Things You'll Need
Instructions
Mapping Water Resources
Waterways on topographical maps will be drawn in blue lines. Lakes, ponds, and seas will be shapes that are filled in and colored blue. With this information in mind, locate on your topographical map a river that leads to and from a lake. Near the lake there will be a wetland area, which will look like an outline of a lake with hatch marks or diagonal lines running through it's center. Draw a small circle over the downstream outlet point of the wetland.
Take your pencil and start to draw small X's on the topographical map's high points. The highest points of the map will be at the center of the shape that the contour lines make on the paper. They will be closed in on themselves and tend to look like oblong or distorted circles. Contour lines connect locations of similar elevation, and they are used to represent mountains and the steepness of slopes. Contour lines are usually drawn at uniform vertical distances called contour intervals, and they will have a number on every fifth line that indicates how many feet above sea level it is. The highest point on the map will be easy to see once you start following the elevation lines.
Now take your pencil and starting at the circle you drew at the outlet of the wetland, draw a line to the first X that is located directly above it. Then draw a line from the first X to the next X that is near it and continue connecting the X's. Be sure to start connecting the X's by drawing along the right side of the wetland and it's corresponding lakes, streams, or rivers. Do not cross the lines over the waterways. The lines should be drawn over the contour lines at right angles. They should be perpendicular to each contour line when they cross it.

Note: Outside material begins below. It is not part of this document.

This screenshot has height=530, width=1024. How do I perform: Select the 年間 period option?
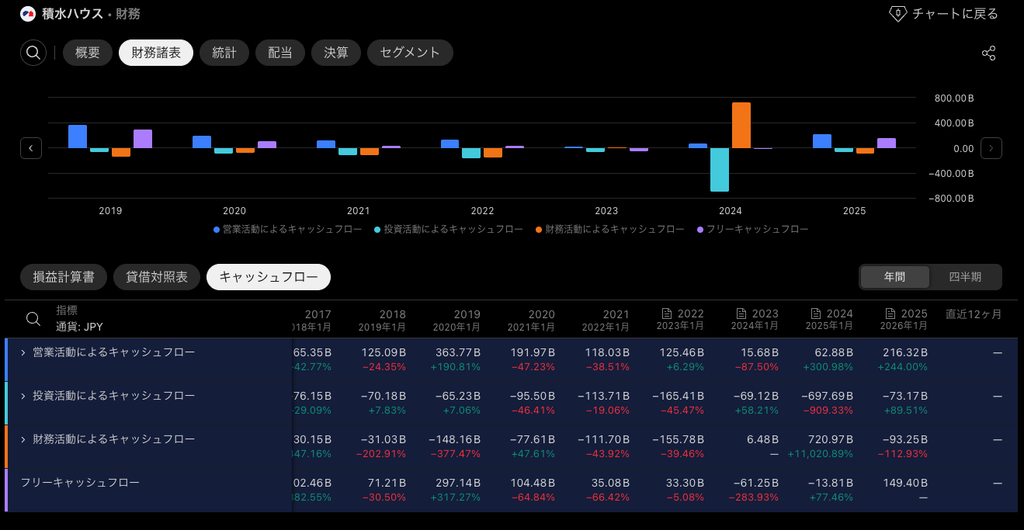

Finish connecting all of the X's until you have made a rough circle around the wetland and all of the other waterways on the topographical map. Double check to make sure that you have not accidentally drawn a connecting line over a blue line. The pencil lines should not cross over any of the waterways, but should encircle the waterways on the map completely. When you are done it may look a little bit like a fence. If it does, then you have done this correctly. The encircled area on the topographical map that you drew is the watershed, or the area where the water is coming from under the ground.